SE 9414-9514 APPLEBY ERMINE STREET
(east side)

16/5 No 12 (Adel Cottage) and
No 10, garden wall and
outhouse adjoining to
rear

GV II

Pair of houses with garden wall and outhouse to rear. 1870s for Winn
Estate. House and outhouse of dressed limestone with red brick dressings
and yellow brick details; pantile roofs. Garden wall of red brick. U-
shaped on plan: each house with entrance hall to central range, front
parlour and rear kitchen/pantry to side wing. 2 storeys, 3 first-floor
windows: single-window central range with entrances in angles, flanked by
projecting gabled wings. Chamfered plinth, raised quoins. Board doors in
chamfered wooden frames and central 3-light window beneath continuous porch
with sloping roof carried on corbelled timber brackets. 3-light windows to
side wings. 3-course first-floor band with central cogged yellow brick
course. Similar, smaller first-floor windows.

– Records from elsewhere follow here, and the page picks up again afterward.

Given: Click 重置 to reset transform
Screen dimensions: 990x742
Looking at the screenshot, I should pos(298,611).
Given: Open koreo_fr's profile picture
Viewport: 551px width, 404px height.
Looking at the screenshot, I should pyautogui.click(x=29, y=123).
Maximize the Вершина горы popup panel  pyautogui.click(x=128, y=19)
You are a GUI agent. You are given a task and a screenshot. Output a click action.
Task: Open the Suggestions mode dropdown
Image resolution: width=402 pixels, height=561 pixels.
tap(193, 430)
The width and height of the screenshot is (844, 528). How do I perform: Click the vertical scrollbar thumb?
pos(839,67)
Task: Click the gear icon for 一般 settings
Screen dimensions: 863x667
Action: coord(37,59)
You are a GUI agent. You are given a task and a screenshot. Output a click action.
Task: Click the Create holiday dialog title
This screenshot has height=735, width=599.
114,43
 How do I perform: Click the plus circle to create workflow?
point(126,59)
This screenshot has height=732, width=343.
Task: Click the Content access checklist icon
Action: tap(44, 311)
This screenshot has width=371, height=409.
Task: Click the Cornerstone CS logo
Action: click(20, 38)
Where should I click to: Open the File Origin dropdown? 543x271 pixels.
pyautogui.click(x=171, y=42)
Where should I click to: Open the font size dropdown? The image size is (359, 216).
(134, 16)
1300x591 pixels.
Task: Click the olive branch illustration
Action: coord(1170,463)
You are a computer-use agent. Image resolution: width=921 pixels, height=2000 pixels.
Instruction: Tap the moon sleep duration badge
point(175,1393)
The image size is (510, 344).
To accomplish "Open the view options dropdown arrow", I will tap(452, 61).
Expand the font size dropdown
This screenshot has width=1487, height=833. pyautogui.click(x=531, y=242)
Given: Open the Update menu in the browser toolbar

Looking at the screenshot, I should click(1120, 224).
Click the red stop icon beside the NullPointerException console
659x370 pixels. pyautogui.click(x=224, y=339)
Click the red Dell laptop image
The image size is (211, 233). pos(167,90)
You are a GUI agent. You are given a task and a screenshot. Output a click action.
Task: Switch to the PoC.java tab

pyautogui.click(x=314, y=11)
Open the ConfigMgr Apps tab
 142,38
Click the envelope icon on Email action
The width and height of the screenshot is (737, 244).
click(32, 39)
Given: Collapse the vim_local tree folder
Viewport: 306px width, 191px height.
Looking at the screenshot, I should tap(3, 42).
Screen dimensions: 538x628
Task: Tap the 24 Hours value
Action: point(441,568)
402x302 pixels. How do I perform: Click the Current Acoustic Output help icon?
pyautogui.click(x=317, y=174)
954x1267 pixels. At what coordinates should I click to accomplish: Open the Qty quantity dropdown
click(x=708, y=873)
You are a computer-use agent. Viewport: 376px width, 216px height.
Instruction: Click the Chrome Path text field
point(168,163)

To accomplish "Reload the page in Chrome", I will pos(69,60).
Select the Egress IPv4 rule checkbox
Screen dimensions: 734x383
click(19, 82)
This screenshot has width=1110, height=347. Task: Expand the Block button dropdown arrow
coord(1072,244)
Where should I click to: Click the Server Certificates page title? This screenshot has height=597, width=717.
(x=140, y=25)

All windows with chamfered
wooden mullions and glazing bars in raised brick surrounds with painted
sills and rubbed-brick cambered arches, apart from first floor centre which
has a glazed gable above, breaking the eaves line. 3-course stepped and
cogged brick eaves cornice to central section, continued as raking cornices
to wings, forming broken pediments to gables with overhanging eaves and
plain bargeboards. Partly-projecting stacks to left and right returns have
quoins, ashlar offsets, brick lozenge panels to lower sections, brick bands
to upper sections, stepped and cogged brick cornices; pair of original
square-section crested pots to left, 4 replacement cylindrical pots to
right. Side walls flanking the stacks have pair of large interlocking brick
lozenge panels to ground floor, first-floor cogged brick band, series of 3
small lozenge panels to first floor, cogged brick eaves cornice. Adjoining
brick-coped wall separating the gardens to the rear connects with single-
storey outhouse with plinth, quoins, board doors and cogged brick eaves and
raking cornices similar to house. Included as an example of the series of
houses built in the village for Rowland Winn of Nostell, later Lord St
Oswald, from plans published by the Salopian Society. N J Lyons, Small
Houses since 1750 in North-West Lincolnshire, 1985, xiii.